• Extrait : Across : les Gardiennes du temps de Nikki J.Jenkins et S.Langlois

    Prologue

    Salem, Massachusetts, 1692 

    La foule s’écarte sur le passage des jeunes femmes condamnées. Bras attachés dans le dos, elles avancent sous la menace des bourreaux. Les longues robes traînent sur le sol, soulevant une nuée de poussière vers leur visage baissé. En larmes, elles prient une dernière fois pour être sauvées. Autour d’elles, la population lève des armes de fortune en réclamant à grands cris leur mort.

    Cachée dans la forêt adjacente, Abigaïl Warren assiste avec horreur à la scène. Des dizaines de jeunes femmes innocentes, sacrifiées sur l’autel de la vengeance et de la jalousie. Elle imagine parfaitement le visage rond de Betty Parris1 .illuminé d’un sourire, se délectant de l’exécution du jugement dernier. Heureuse d’avoir déclenché cette chasse aux sorcières et d’utiliser la peur des autres pour servir ses propres desseins : tuer les personnes qu’elle haït sans se salir les mains.

    Dans ses bras, la petite fille d’Abigaïl gazouille tranquillement, inconsciente des dangers du monde qui l’entoure. C’est pour elle qu’elle se refuse à intervenir de nouveau. Pour que sa descendance vive. Elle doit rejoindre le couvent situé de l’autre côté du bois avant que son absence soit remarquée.

    Alors que les flammes2 emportent avec elles les dernières parcelles de vie des damnées, Abigaïl détourne les yeux, assaillie par un sentiment de culpabilité. 

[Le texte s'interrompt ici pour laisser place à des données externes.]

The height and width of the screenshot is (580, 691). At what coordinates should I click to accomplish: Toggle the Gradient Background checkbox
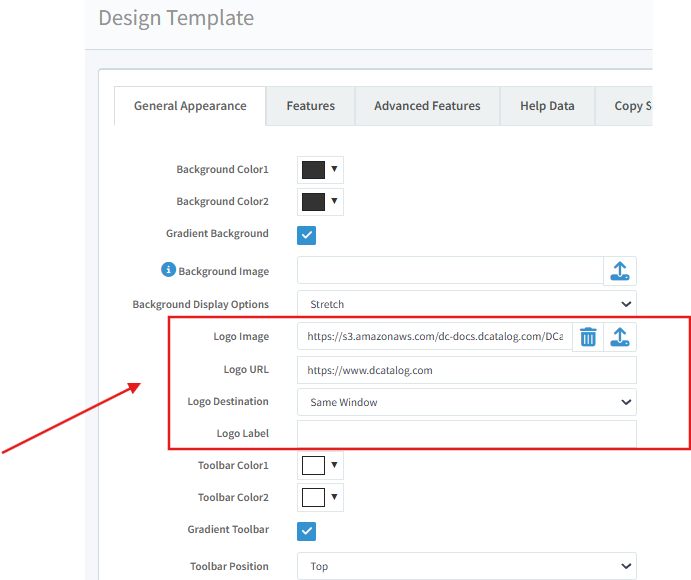pos(307,235)
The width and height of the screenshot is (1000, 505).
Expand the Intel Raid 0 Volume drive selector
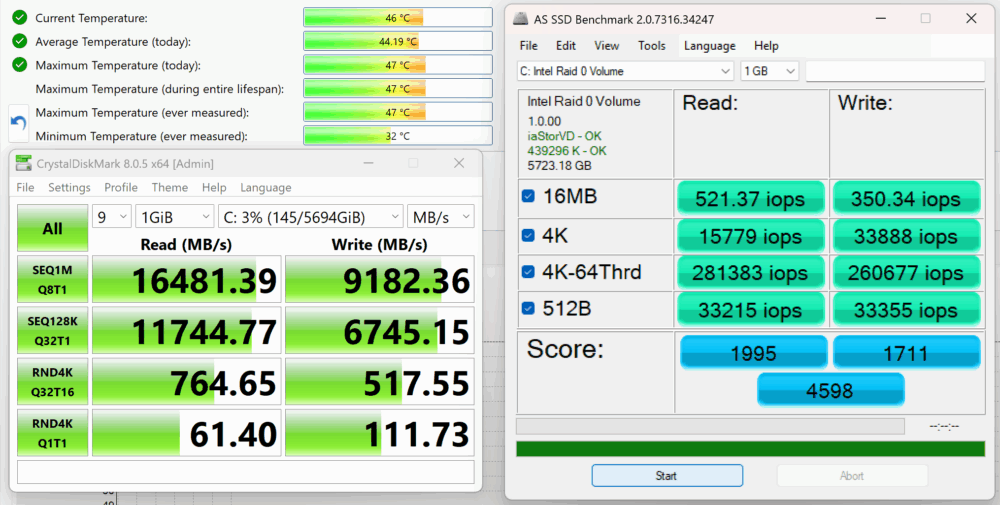pyautogui.click(x=625, y=71)

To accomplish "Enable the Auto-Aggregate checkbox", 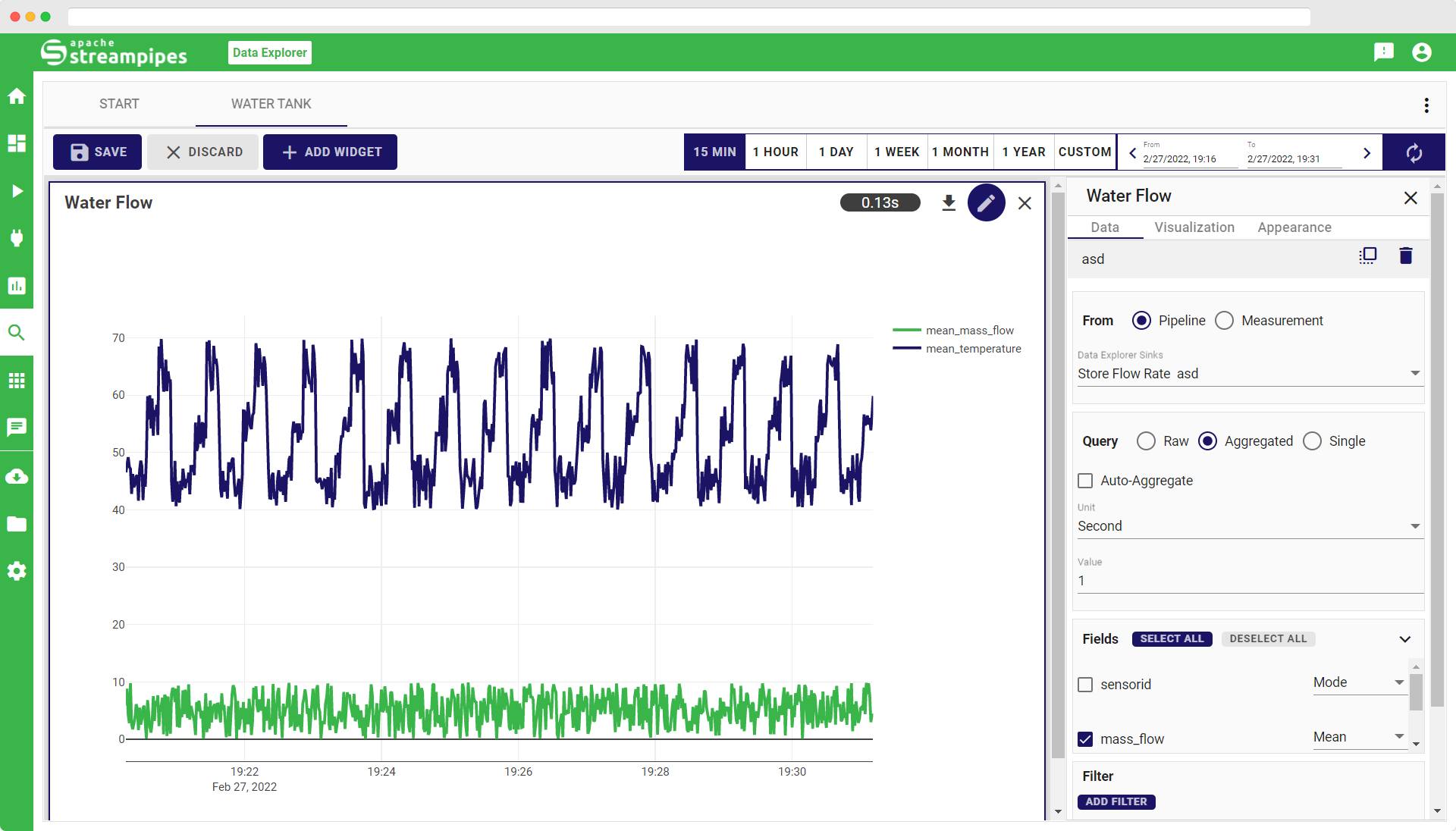I will click(x=1085, y=481).
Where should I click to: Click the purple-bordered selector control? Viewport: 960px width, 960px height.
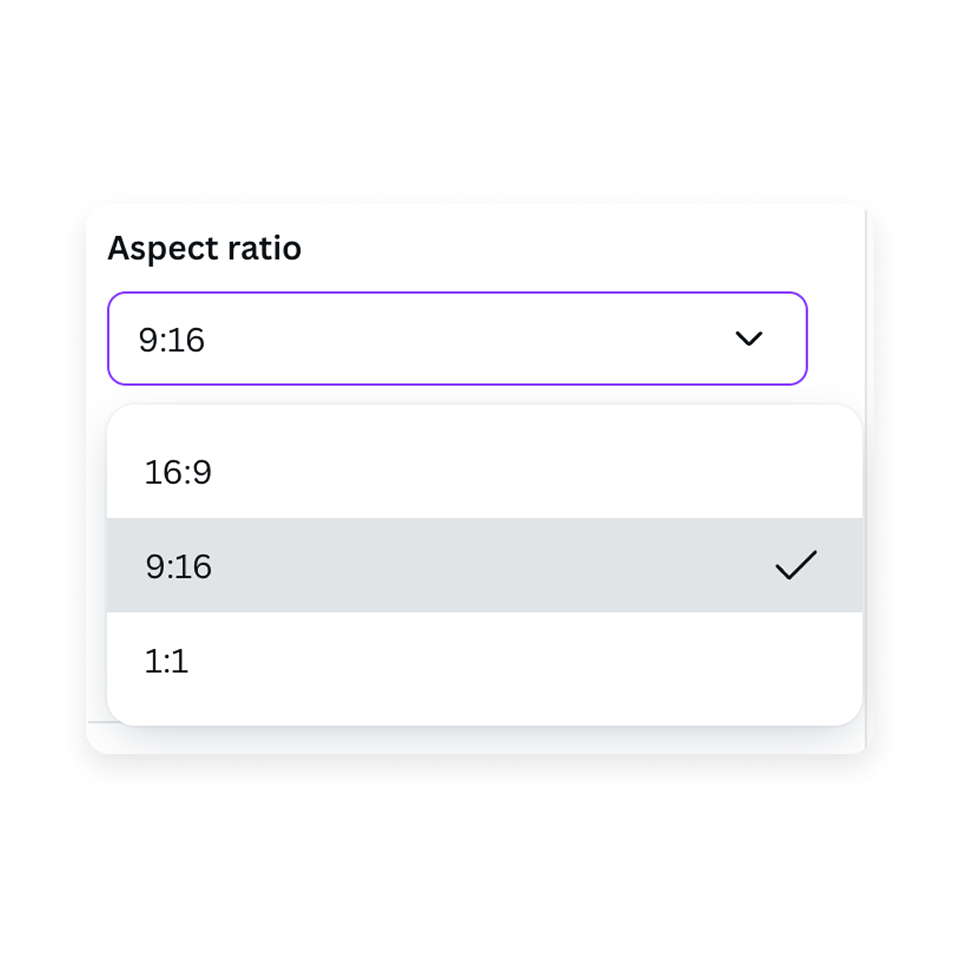(457, 339)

    Car la sorcière de Salem, c’est elle.

     

    1 - Elizabeth « Betty » Parris est la fille du révérend Samuel Parris et l’une des accusatrices principales dans l’histoire du procès de Salem. Dans l’histoire originale, il s’agit d’une petite fille de neuf ans. Dans notre histoire, il s’agit d’une adolescente de seize ans

    2 - Dans l’histoire originale, les accusés sont, pour la plupart, pendus, contrairement à notre récit 

     

    Chapitre 1 

     

    Brooksville, Floride, 2005 

    Nous avons tous nos petits secrets. Certains sont si insignifiants que l’on peut se demander pourquoi des personnes s’échinent à les cacher aux yeux du reste du monde. Comme lorsque Bobby Baker, le playboy de mon ancien lycée, a refusé de reconnaître son aventure avec Jenny Palfort alors que les preuves étaient éloquentes. Ou comme le fait que monsieur Unger, mon ancien professeur de chimie, n’assumait pas sa calvitie et la camouflait à l’aide d’un postiche.

    D’autres secrets sont, quant à eux, bien plus lourds à porter et ne doivent être découverts à aucun prix. Pour préserver votre vie d’un enfer terrestre. Comme le mien. S’il venait à être dévoilé, je serais enfermée dans un asile ou disséquée comme un animal de laboratoire. Car mon héritage est quelque chose d’incompréhensible pour les esprits étriqués qui composent 99 % de la population.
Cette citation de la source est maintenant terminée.